Just a very few men, the principals of two real estate investment firms, have eased this project into existence and in doing so they never asked you or me what we wanted—they were simply guided by their planners and accountants to achieve maximum profitability.

But wait, we taxpayers do have an investment in this.

In order to build more condos than allowed they are buying the air rights to pier 40—owned by our city and our state to whom we pay taxes.

So I ask you, taxpayer, what do you want built with your money?

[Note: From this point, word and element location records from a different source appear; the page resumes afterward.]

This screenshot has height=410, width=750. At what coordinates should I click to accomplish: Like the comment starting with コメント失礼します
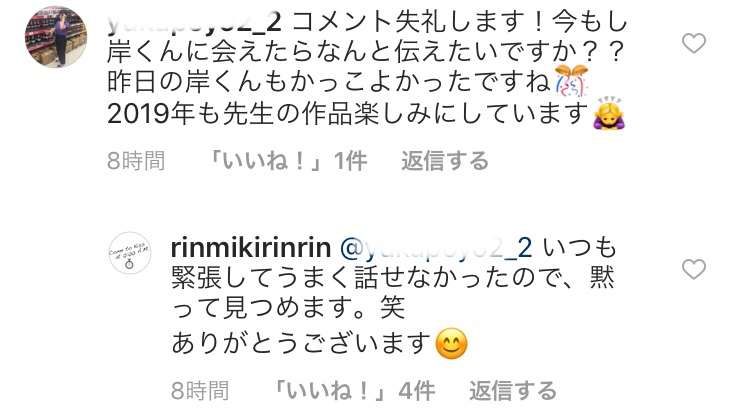[x=694, y=44]
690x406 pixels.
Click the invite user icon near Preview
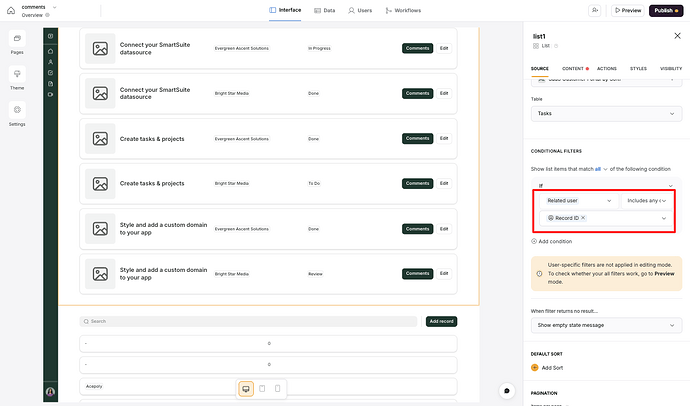point(595,10)
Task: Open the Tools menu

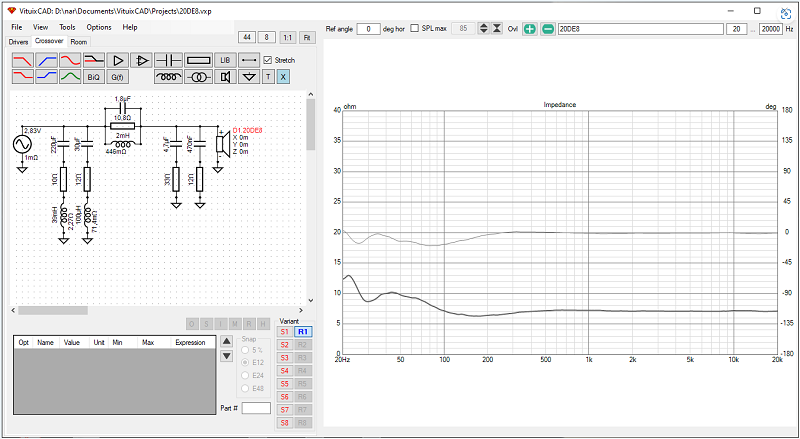Action: tap(67, 27)
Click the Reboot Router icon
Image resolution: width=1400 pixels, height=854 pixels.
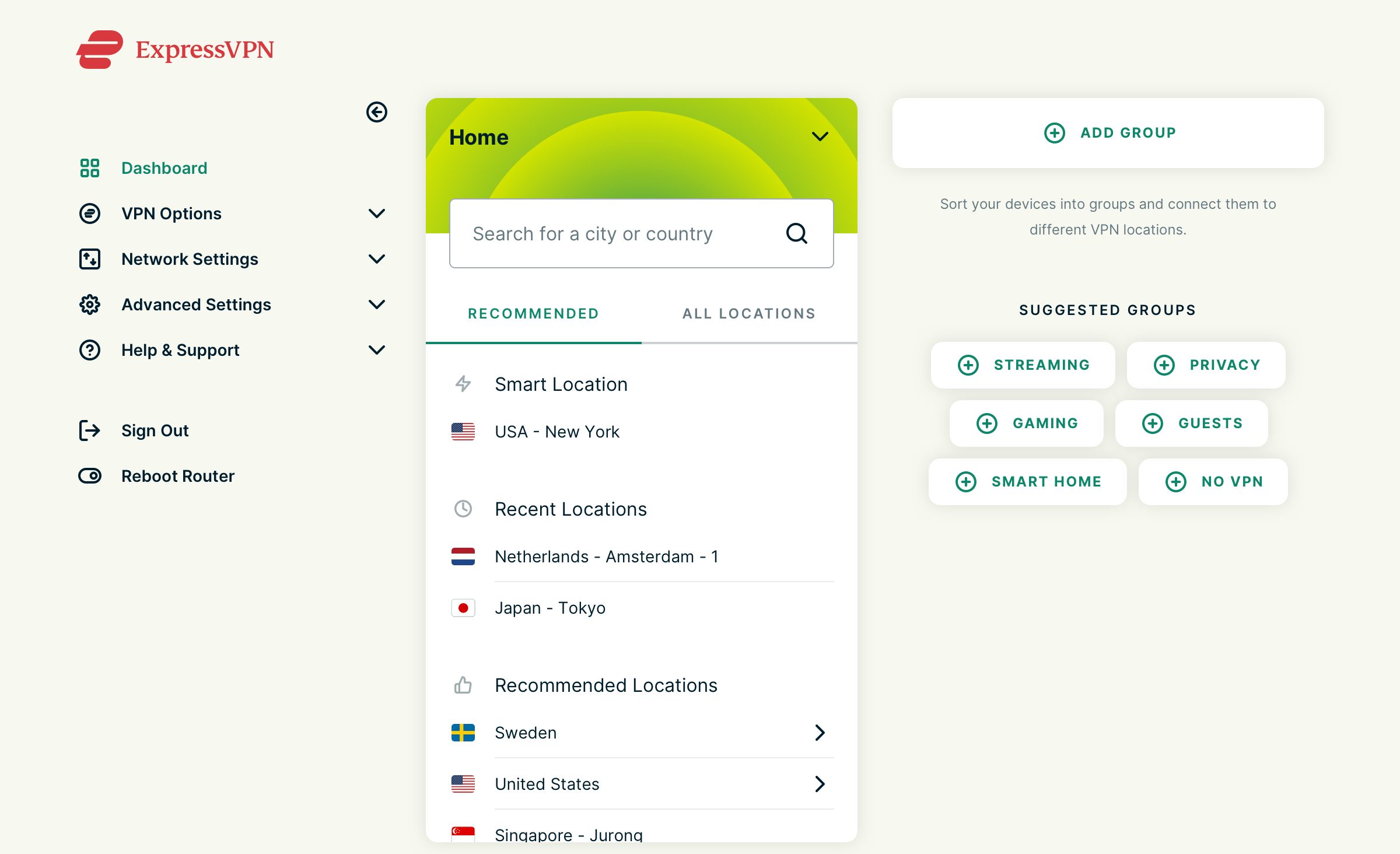pos(90,476)
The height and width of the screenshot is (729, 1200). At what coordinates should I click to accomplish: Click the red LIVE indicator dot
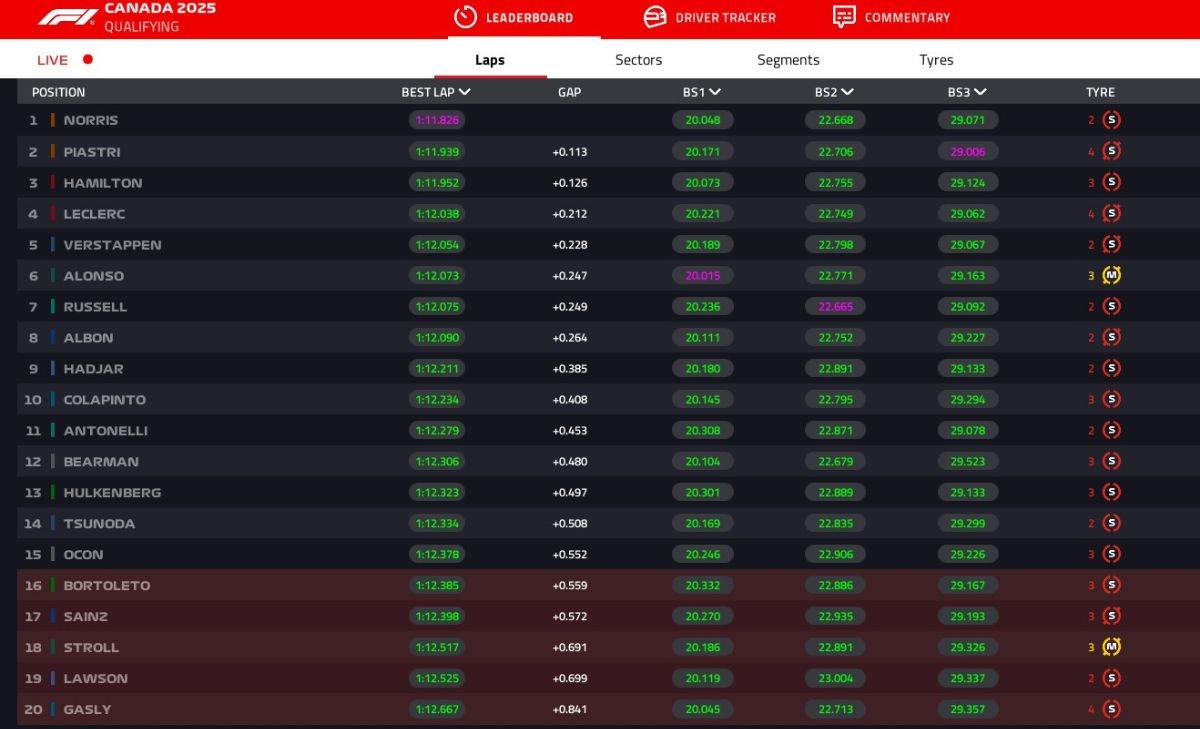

“Affordable apartments” I hear and, yes, a third of the apartments have been negotiated as affordable. They will be made available through a raffle with hundreds of thousands of participants, so you may have to hang on to your tiny rent stabilized apartment a little longer.

But what does the whole community need?

A hospital with a 24-hour trauma one emergency room to save our lives when our hearts stop beating and we have minutes to live.

For 161 years we had this in St. Vincent’s, which was torn down to, build—yes—luxury condos.

But hospitals are expensive—I can still hear North Shore LIJ hospital head Michael J. Dowling with his Limerick accent intoning on the stage of PS 41 “it will cost a billion dollars”

Just 400 Americans are now worth over $2 trillion and New York has the greatest number of these billionaires as seen on 60 Minutes.Many are dedicated to giving away half their fortune—witness the $200 million gift to New York Hospital by Kenneth Langone, who decried the loss of the St. Vincent’s emergency room in a Times article.

But who will be our billionaire to write the first check to restore a hospital to the West Village? Just walk over to 15th Street and 8th Avenue and ask for Larry Page or Sergey Brin of Google as their company passes the $400 billion mark.

Elected voices should demand what is needed—not negotiate for raffle tickets for a few. —George Capsis.